_Prompt_.
Comb through the entries for "search" and pull out each line that holds it.

= = = = = = =

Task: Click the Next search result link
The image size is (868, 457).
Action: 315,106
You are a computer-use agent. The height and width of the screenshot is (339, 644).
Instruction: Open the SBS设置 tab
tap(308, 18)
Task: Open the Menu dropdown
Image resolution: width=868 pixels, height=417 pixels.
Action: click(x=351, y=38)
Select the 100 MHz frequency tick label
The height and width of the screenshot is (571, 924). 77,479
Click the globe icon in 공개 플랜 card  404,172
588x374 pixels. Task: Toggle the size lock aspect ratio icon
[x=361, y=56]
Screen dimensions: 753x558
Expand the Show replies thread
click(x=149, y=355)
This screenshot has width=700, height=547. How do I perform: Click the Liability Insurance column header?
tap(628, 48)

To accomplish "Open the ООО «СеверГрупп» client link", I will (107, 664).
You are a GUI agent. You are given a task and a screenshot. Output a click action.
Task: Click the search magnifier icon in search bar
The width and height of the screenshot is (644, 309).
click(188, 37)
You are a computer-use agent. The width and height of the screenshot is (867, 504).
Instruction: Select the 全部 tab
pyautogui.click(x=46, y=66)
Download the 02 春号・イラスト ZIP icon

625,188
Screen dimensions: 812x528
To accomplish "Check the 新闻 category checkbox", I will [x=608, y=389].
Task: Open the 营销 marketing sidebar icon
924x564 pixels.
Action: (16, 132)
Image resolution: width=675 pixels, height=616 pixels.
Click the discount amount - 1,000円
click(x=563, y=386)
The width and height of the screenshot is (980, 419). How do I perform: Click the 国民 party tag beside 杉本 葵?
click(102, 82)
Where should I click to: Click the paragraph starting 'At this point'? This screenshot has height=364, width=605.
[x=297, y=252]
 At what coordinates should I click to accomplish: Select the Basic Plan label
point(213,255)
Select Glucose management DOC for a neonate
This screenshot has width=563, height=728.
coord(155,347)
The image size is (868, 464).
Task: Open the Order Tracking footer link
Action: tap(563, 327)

= = = = = = =

_Written response_.
Task: Click the Next search result link
Task: Click the search magnifier icon in search bar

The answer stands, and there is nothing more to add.